DEV Community

Cover image for Java Collections: Everything You Need to Know About the List Interface
Arul .A
Arul .A

Posted on

Java Collections: Everything You Need to Know About the List Interface

1.List Interface :

The List interface is part of java.util and extends the Collection interface. It represents an ordered sequence of elements — you can access any element by its position (index).

  • It is Ordered
  • It Allows duplicates
  • Index-based access
import java.util.List;
import java.util.ArrayList;

List<String> fruits = new ArrayList<>();
fruits.add("Apple");
fruits.add("Banana");
fruits.add("Mango");
System.out.println(fruits.get(0)); // Output: Apple
Enter fullscreen mode Exit fullscreen mode

The 2 main implementations :

Arraylist:

  • Elements sit side-by-side in memory. Jump to any index instantly — like numbered boxes in a row.
  • It stores elements in a contiguous block of memory, so get(5) jumps straight to position 5 — like page numbers in a book. This is called O(1) or "constant time."

-When you use ArrayList :

  • You read or access elements often
  • You mostly add to the end of the list
  • Memory efficiency matters
  • You need to iterate in order

Linkedlist:

  • Each node holds the value + a pointer to next. Scattered in memory must walk the chain to find an element.

  • Each element is a node that holds a pointer to the next. Inserting means just rewiring two pointers — no shifting needed. ArrayList, on the other hand, has to push every element after the insertion point one slot over.

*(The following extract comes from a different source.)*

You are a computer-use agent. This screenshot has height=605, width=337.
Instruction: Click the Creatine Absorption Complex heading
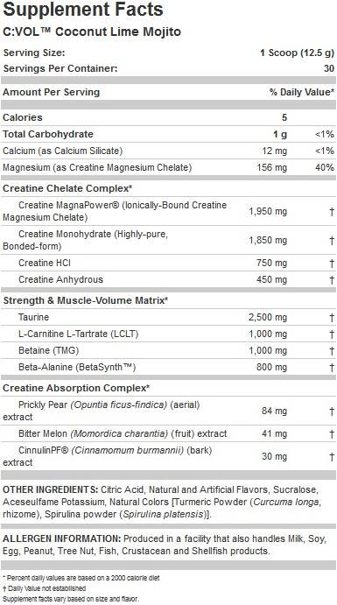(76, 388)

-When you use Linkedlist :

  • You insert/delete in the middle often
  • You need a Queue or Deque structure
  • List size changes frequently
  • You process from both ends

Common List methods :

1.Add() — insert elements :

fruits.add("Grapes");           // Adds to end
fruits.add(1, "Cherry");      // Adds at index 1

Enter fullscreen mode Exit fullscreen mode

2.get() & size() — access & count :

String first = fruits.get(0);  // "Apple"
int total = fruits.size();      // Total items
Enter fullscreen mode Exit fullscreen mode

3.remove() — delete elements :

fruits.remove("Banana");       // Remove by value
fruits.remove(0);              // Remove by index
Enter fullscreen mode Exit fullscreen mode

Top comments (0)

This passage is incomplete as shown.